A Dili-based spokesman for UNHCR, Mr Peter Kessler, said Indonesian authorities in West Timor had told him that 2,000 refugees would cross this week at a remote site in the country's south-west corner near the hamlet of Belulik Leten, an area controlled by New Zealand peacekeepers.
This is the first sign Jakarta may be bowing to international pressure to take action against paramilitary gangs holding about 120,000 East Timorese refugees hostage in the camps. The news follows conflicting reports by returning refugees of action against members of the gangs by Indonesian soldiers and police.

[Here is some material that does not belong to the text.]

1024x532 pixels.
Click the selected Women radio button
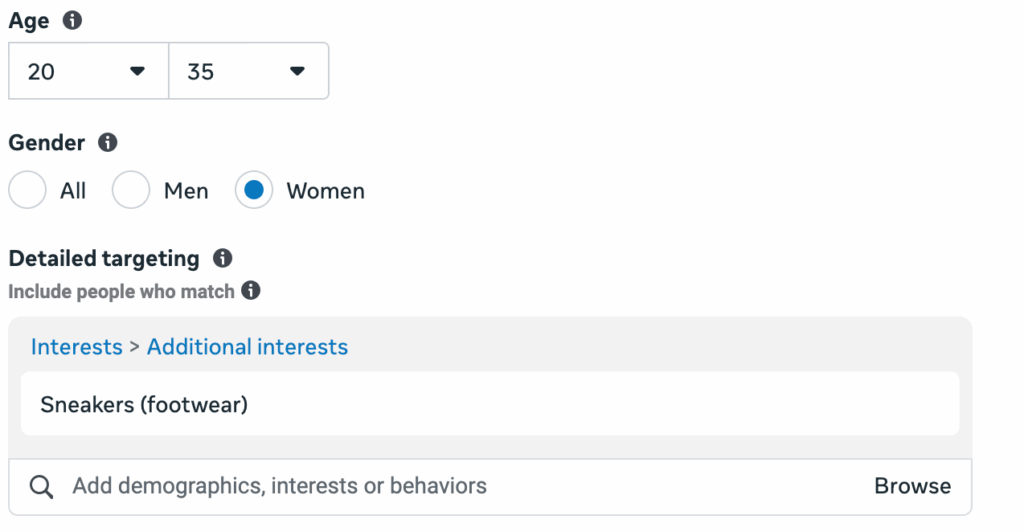point(254,190)

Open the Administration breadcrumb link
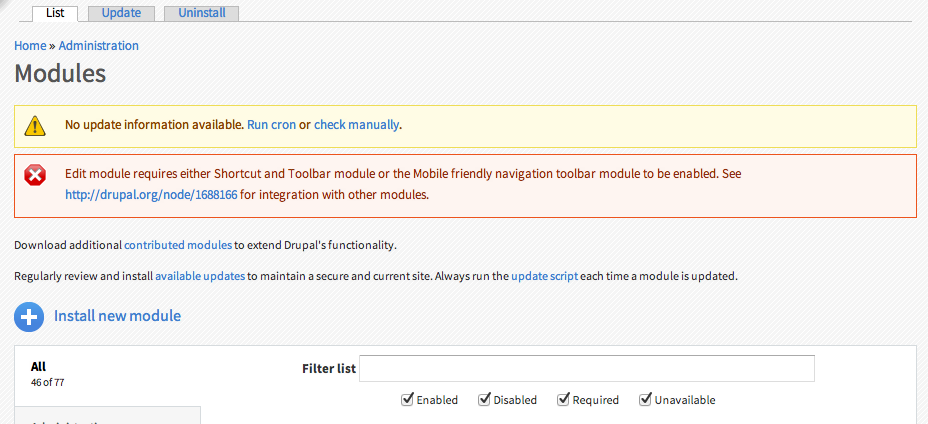(99, 46)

Supervising the arrival of 22 refugees on Saturday, UNHCR official Ms Anna Wiktorowski said returning refugees claimed restrictions were being eased, allowing them to leave camps near Turiskai and Hakaesak.
"They say permission is easier to get. Two or three days ago TNI [Indonesian military] entered the camps and there was shooting and firing and most of the militia fled into the hills," she said.

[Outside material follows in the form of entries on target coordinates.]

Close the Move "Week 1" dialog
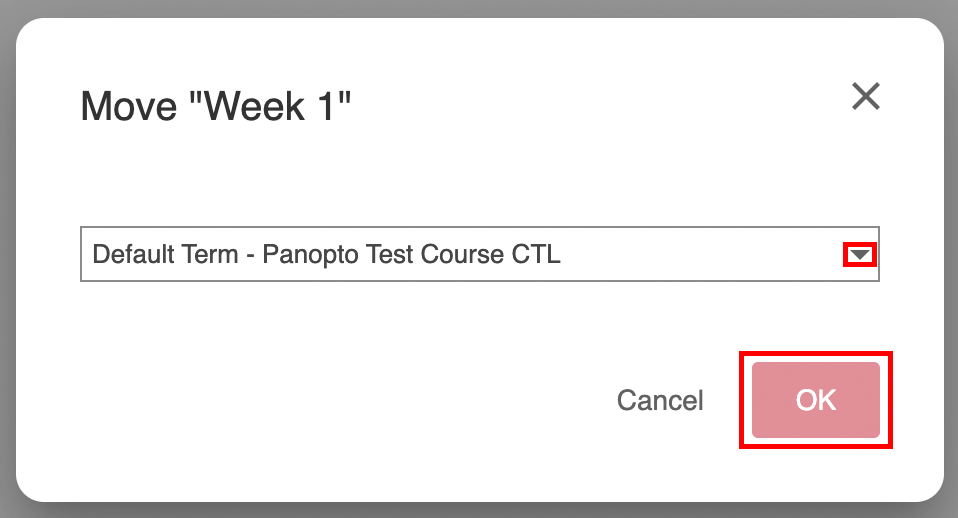 click(x=865, y=97)
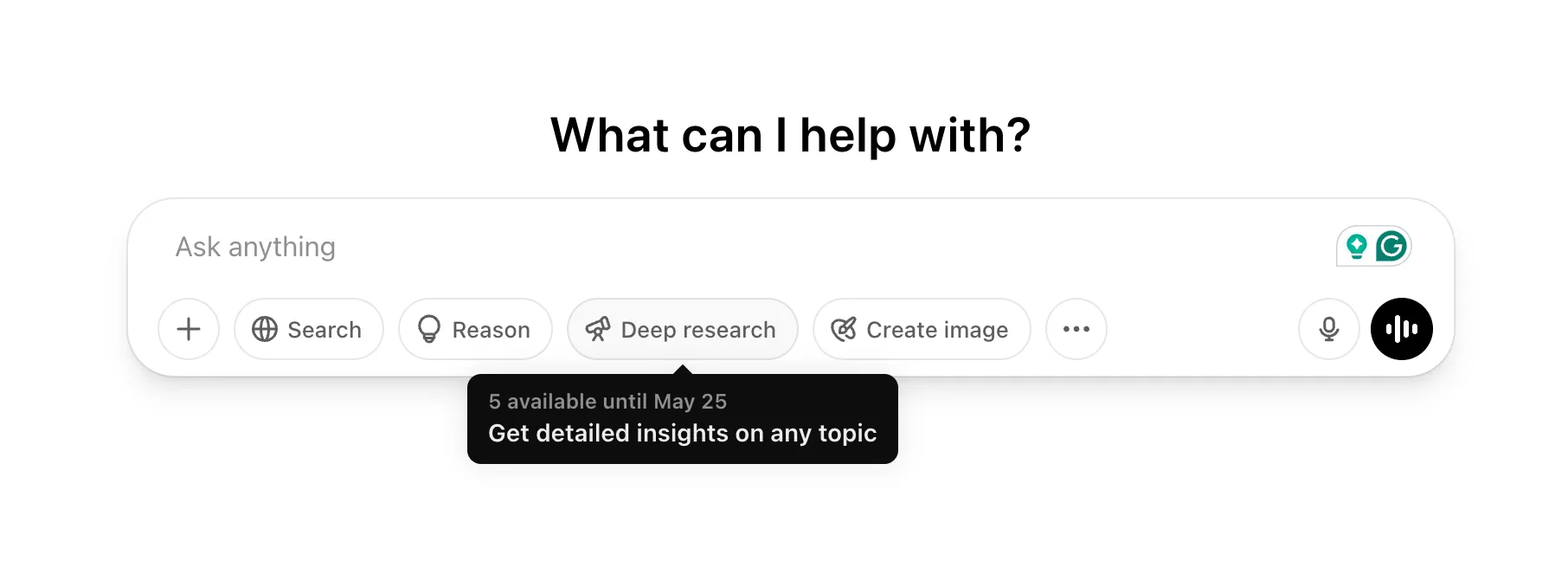This screenshot has width=1568, height=580.
Task: Click the "5 available until May 25" tooltip text
Action: [x=607, y=402]
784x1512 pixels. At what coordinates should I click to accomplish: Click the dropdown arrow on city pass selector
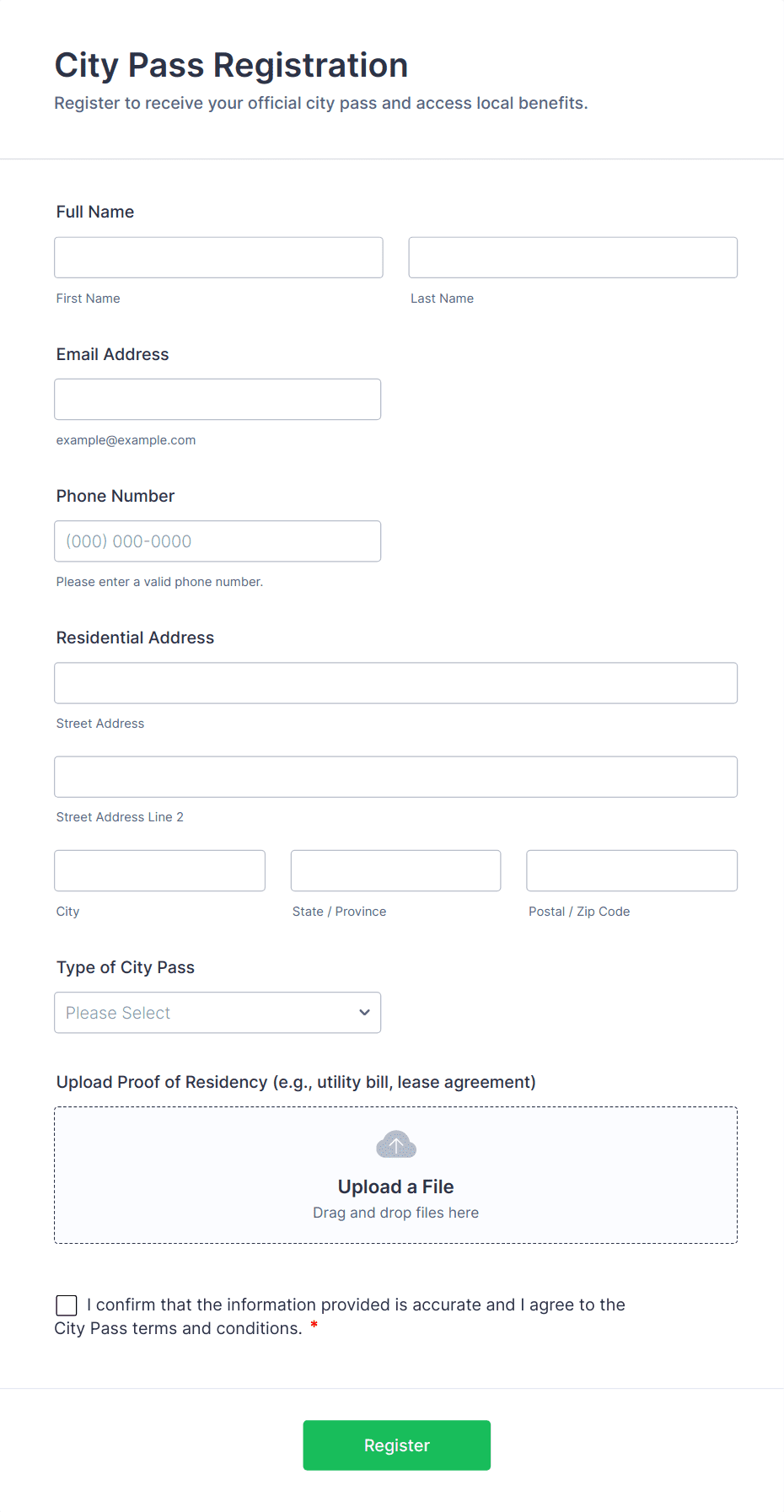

One of the refugees, Mr Daniel de Olivieira, a former government employee returning home to Maliana, said the border town of Atambua, where three UN international staff were murdered by a militia mob on September 6, had been secured by Indonesian police and soldiers.
Major John McAffrey, the senior Australian Army officer at the Malibaka checkpoint, six kilometres from Maliana, said five UN military observation posts on the border had called to report heavy gunfire inside Indonesia near Hakaesak on October 5, suggesting a clash between Indonesian troops and militia.
Mr Kessler warned that the shortage of food in the camps was becoming critical, and many refugees might be preparing to break out of the camps in desperation.